**DIRECTION:** Pick out every line of the listing below that contains the word "panel", and copy each one.

Element and text position data
====================
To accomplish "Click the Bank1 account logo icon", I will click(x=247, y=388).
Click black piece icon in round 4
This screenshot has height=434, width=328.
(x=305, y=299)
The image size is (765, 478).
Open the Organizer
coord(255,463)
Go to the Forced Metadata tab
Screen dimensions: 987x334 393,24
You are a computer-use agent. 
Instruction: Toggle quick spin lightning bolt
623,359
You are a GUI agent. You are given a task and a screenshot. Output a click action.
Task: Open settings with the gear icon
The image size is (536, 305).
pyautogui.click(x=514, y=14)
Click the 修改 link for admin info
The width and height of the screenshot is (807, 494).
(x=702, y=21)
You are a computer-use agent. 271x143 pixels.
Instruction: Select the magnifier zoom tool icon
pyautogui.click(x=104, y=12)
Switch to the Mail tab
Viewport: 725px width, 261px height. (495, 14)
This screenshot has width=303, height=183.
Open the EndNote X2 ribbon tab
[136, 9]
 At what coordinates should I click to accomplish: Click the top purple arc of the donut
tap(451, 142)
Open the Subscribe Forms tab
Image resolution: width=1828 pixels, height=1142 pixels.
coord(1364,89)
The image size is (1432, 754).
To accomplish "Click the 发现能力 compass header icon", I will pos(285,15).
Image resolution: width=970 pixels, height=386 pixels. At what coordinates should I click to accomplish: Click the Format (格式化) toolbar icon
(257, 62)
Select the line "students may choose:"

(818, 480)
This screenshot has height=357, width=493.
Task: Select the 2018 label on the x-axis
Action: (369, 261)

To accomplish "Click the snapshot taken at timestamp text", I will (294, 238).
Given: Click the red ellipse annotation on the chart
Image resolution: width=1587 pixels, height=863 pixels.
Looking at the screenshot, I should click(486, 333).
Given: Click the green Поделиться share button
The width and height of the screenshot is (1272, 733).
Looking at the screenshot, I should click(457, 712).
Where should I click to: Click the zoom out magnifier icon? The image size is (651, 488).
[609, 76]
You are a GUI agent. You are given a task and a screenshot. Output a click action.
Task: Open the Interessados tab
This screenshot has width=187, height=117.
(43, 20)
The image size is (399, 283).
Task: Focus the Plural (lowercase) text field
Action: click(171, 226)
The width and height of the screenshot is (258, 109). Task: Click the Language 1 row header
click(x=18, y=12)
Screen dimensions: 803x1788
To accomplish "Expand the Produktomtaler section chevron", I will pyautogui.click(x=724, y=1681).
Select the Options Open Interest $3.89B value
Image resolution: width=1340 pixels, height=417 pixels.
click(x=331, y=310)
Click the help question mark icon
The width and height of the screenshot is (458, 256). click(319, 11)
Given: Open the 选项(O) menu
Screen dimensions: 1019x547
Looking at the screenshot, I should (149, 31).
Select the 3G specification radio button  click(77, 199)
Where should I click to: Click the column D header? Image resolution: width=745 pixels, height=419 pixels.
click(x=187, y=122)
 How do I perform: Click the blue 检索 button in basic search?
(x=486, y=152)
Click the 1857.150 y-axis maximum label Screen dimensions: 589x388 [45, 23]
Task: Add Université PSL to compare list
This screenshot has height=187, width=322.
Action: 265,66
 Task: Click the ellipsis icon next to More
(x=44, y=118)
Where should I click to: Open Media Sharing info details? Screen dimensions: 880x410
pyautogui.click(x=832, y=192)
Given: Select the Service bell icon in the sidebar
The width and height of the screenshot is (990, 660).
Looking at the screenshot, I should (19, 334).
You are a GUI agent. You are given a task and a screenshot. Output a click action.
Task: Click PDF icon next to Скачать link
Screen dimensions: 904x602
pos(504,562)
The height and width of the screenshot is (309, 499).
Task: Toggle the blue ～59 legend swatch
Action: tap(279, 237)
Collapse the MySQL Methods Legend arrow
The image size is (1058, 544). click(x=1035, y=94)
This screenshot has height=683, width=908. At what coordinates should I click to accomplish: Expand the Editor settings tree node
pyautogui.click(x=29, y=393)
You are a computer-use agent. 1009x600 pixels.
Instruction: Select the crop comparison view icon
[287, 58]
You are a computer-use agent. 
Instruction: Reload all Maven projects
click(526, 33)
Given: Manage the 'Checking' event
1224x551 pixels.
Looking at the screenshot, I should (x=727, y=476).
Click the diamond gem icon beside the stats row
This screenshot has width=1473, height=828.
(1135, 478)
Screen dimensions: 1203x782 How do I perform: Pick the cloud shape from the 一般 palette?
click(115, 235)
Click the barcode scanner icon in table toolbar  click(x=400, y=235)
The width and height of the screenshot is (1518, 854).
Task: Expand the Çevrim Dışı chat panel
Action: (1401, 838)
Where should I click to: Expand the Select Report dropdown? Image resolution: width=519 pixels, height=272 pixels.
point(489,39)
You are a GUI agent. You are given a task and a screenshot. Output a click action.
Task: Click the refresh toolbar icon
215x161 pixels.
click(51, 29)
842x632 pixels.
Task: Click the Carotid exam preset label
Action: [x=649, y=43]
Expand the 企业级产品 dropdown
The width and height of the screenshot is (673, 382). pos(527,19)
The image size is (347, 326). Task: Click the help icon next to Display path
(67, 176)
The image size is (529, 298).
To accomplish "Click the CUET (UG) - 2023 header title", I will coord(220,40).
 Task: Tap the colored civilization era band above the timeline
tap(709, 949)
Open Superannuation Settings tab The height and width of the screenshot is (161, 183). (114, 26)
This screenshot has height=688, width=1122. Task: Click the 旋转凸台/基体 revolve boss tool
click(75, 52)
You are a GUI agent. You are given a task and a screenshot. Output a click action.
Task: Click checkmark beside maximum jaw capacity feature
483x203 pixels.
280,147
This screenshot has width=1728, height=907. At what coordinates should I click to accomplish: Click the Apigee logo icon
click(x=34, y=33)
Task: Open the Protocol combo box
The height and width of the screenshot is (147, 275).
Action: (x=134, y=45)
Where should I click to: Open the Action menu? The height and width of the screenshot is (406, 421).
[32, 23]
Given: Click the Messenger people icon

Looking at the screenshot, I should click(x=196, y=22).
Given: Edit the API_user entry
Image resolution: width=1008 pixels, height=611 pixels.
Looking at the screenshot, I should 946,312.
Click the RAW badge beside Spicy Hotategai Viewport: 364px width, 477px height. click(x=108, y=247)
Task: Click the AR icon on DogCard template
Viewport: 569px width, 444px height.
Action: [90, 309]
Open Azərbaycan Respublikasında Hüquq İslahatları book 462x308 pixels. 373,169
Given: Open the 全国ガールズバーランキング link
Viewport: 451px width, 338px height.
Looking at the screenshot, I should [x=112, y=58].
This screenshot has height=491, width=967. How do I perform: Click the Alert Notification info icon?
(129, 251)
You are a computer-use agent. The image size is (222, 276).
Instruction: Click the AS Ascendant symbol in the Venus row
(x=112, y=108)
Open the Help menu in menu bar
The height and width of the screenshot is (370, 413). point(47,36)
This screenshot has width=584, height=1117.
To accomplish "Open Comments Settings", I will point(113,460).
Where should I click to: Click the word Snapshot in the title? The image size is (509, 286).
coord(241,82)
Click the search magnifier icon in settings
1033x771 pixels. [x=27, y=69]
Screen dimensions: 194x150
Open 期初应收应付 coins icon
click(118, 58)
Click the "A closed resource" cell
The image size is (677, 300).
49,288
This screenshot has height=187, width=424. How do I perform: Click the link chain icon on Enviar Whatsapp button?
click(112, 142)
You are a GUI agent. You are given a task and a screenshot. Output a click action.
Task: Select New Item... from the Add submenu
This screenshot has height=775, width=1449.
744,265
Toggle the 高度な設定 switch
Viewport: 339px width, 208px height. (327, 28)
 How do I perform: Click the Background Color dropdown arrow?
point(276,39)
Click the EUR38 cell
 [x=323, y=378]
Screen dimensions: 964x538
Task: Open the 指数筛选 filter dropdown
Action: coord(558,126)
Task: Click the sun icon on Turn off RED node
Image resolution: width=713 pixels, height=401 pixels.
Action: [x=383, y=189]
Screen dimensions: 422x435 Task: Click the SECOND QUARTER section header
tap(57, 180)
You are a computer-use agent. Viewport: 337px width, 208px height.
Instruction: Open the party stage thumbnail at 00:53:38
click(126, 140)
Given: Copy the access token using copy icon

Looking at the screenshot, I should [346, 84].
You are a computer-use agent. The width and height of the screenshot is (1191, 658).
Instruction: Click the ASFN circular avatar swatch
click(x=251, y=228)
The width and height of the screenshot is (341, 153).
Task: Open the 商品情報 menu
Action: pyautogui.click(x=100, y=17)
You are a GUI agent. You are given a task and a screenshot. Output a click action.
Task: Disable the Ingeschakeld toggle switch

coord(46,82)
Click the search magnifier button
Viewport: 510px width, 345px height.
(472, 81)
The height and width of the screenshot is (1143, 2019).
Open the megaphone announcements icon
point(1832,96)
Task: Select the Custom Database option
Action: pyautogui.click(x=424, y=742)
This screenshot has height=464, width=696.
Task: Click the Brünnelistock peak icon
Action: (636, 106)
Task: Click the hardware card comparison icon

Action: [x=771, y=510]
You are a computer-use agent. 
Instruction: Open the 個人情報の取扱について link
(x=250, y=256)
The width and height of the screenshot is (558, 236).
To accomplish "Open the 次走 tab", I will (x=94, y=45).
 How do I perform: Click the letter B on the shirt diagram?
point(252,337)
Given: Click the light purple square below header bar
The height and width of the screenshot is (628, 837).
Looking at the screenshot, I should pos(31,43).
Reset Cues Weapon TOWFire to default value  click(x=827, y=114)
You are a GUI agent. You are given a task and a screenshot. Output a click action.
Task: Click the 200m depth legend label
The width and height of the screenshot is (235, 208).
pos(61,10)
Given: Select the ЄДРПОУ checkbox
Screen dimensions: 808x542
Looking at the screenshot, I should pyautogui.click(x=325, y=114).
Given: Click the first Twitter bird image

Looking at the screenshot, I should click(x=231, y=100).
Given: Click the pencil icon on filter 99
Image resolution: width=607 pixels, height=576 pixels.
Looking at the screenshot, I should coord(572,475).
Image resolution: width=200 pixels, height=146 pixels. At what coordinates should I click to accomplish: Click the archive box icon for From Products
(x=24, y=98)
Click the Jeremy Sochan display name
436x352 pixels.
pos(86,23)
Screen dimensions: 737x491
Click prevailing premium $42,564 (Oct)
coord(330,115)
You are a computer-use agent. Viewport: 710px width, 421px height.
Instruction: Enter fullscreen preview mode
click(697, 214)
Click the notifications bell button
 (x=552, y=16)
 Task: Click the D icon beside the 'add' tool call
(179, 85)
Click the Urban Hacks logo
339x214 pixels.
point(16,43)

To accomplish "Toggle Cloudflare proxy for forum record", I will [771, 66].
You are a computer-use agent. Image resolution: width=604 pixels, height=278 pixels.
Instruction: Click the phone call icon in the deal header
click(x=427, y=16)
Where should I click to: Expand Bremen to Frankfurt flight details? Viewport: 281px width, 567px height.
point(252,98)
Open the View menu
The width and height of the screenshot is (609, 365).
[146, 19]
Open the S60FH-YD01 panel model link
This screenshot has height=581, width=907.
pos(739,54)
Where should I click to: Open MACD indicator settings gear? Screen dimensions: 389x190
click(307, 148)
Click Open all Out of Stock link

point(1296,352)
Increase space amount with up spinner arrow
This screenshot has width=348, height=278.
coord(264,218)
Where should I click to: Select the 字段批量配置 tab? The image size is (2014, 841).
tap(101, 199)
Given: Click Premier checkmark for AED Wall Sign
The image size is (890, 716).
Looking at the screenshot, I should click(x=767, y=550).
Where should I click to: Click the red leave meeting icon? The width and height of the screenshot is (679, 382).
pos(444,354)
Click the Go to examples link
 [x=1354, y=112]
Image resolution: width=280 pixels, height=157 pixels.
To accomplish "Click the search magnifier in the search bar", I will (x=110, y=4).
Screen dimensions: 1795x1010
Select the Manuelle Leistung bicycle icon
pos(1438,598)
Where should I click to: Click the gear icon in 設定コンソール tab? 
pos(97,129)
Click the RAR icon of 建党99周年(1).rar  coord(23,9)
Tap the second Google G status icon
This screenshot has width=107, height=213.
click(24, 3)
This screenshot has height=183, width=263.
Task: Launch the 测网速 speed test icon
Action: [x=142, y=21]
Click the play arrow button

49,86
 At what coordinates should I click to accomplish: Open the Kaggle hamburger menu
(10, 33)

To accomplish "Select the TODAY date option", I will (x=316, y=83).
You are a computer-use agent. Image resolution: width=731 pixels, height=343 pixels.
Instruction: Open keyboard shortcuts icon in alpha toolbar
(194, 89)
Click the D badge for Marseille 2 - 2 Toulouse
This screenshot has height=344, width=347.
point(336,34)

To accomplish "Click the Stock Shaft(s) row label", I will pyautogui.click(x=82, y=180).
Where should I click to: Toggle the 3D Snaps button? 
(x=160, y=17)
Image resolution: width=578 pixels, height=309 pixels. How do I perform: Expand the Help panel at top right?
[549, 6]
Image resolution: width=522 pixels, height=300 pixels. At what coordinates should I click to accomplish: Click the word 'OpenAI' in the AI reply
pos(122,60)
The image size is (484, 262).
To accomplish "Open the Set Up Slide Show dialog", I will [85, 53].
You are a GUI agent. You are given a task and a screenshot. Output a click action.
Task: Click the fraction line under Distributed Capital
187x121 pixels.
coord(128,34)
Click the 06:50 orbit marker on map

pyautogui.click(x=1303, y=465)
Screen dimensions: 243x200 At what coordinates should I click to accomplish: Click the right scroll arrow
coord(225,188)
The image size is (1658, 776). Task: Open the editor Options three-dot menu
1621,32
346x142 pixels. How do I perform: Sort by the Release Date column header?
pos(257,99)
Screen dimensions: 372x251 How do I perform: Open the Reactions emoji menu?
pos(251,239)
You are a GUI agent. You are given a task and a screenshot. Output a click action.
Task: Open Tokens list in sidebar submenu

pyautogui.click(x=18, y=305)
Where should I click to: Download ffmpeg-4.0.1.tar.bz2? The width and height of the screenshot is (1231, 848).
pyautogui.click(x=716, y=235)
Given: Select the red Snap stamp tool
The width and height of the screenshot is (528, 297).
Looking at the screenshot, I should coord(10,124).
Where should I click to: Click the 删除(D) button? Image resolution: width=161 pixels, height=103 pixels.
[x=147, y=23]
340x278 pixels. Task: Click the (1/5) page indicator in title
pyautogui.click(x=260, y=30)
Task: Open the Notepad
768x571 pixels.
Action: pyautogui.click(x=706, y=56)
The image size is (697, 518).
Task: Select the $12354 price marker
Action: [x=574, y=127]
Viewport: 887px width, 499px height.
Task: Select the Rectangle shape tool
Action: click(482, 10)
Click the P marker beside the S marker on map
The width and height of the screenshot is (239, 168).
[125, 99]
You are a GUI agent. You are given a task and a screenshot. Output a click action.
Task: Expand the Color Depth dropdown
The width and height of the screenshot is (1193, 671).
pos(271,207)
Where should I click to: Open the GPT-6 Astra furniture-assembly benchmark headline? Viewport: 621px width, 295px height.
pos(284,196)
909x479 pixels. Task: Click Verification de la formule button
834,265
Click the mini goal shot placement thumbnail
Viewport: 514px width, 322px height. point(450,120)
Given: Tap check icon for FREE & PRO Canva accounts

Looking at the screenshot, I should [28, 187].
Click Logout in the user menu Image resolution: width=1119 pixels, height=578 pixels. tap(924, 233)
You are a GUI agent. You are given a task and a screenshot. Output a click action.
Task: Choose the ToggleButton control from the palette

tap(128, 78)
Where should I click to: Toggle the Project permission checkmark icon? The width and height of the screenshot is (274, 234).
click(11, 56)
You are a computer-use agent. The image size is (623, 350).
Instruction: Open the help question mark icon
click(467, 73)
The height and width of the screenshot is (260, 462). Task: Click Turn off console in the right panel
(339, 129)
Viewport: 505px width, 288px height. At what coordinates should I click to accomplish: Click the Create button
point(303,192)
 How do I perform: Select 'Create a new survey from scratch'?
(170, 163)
====================
**RESULT FOR THIS TASK:**
Task: Expand the Çevrim Dışı chat panel
Open the S60FH-YD01 panel model link
Image resolution: width=578 pixels, height=309 pixels. How do I perform: Expand the Help panel at top right?
The height and width of the screenshot is (260, 462). Task: Click Turn off console in the right panel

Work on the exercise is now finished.